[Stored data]
========================================

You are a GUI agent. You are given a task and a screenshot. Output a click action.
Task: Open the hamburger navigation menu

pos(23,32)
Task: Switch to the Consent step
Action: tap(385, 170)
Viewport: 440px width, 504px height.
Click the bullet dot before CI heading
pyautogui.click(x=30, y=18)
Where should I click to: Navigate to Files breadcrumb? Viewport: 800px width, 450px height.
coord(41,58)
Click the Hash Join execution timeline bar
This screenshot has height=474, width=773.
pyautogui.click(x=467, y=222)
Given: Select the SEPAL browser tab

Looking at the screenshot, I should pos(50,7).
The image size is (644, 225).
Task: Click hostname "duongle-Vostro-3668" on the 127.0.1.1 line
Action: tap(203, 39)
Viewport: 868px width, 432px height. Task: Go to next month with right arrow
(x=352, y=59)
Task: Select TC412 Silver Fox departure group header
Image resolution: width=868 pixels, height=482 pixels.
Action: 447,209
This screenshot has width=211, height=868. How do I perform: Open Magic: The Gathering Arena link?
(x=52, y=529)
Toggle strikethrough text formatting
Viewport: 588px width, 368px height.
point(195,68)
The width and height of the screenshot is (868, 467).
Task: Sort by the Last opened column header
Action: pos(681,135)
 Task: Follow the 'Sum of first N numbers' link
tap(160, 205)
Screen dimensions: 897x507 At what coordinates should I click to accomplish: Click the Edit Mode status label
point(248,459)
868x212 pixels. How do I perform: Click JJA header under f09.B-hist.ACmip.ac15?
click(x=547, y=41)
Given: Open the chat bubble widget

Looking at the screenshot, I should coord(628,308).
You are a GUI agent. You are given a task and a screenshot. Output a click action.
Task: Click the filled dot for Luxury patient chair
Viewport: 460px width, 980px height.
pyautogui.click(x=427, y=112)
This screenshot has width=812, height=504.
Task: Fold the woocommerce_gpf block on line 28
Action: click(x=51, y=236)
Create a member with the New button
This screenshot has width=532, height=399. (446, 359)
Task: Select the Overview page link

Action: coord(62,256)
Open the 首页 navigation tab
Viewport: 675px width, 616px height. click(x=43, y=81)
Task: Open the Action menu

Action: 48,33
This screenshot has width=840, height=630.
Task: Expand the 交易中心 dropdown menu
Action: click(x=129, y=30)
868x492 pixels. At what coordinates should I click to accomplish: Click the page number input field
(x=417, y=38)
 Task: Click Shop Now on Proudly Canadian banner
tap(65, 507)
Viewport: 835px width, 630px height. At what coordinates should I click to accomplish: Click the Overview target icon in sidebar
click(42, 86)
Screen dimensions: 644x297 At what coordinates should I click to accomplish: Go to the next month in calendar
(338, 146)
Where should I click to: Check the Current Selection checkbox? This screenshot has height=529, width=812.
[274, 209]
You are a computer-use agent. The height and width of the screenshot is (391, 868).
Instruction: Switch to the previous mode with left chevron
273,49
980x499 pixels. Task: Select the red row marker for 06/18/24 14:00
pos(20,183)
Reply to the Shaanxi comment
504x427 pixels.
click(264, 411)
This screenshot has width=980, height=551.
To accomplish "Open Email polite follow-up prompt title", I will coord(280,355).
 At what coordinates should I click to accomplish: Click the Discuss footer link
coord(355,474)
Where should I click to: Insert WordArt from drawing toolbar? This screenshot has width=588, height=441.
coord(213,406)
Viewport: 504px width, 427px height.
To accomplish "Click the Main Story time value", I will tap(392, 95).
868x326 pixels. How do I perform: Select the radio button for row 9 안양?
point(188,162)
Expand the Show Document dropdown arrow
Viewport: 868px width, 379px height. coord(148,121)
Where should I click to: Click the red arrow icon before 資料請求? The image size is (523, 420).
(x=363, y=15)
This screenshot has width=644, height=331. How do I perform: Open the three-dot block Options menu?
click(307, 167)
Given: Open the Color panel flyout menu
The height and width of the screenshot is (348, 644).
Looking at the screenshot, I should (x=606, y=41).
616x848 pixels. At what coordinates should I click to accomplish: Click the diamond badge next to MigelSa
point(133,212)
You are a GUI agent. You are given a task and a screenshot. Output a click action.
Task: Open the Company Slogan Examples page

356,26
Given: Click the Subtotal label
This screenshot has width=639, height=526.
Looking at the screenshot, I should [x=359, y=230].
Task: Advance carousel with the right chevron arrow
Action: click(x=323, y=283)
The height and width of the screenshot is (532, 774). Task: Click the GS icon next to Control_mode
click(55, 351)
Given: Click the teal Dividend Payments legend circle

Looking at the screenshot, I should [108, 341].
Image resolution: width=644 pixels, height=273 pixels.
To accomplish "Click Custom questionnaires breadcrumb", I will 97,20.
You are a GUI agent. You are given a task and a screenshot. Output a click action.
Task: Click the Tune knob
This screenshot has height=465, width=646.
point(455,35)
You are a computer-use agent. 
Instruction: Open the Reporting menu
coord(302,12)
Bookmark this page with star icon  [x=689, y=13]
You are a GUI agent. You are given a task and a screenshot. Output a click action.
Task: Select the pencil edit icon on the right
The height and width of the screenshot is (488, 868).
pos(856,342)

========================================

> [TASK ITEM]: Taking the records above, retype every line from the one with "Given: Open the Color panel flyout menu" down to the one with "Task: Click the Tune knob", exactly and with nothing else.

> [ANSWER SPACE]:
Given: Open the Color panel flyout menu
The height and width of the screenshot is (348, 644).
Looking at the screenshot, I should (x=606, y=41).
616x848 pixels. At what coordinates should I click to accomplish: Click the diamond badge next to MigelSa
point(133,212)
You are a GUI agent. You are given a task and a screenshot. Output a click action.
Task: Open the Company Slogan Examples page

356,26
Given: Click the Subtotal label
This screenshot has width=639, height=526.
Looking at the screenshot, I should [x=359, y=230].
Task: Advance carousel with the right chevron arrow
Action: click(x=323, y=283)
The height and width of the screenshot is (532, 774). Task: Click the GS icon next to Control_mode
click(55, 351)
Given: Click the teal Dividend Payments legend circle

Looking at the screenshot, I should [108, 341].
Image resolution: width=644 pixels, height=273 pixels.
To accomplish "Click Custom questionnaires breadcrumb", I will 97,20.
You are a GUI agent. You are given a task and a screenshot. Output a click action.
Task: Click the Tune knob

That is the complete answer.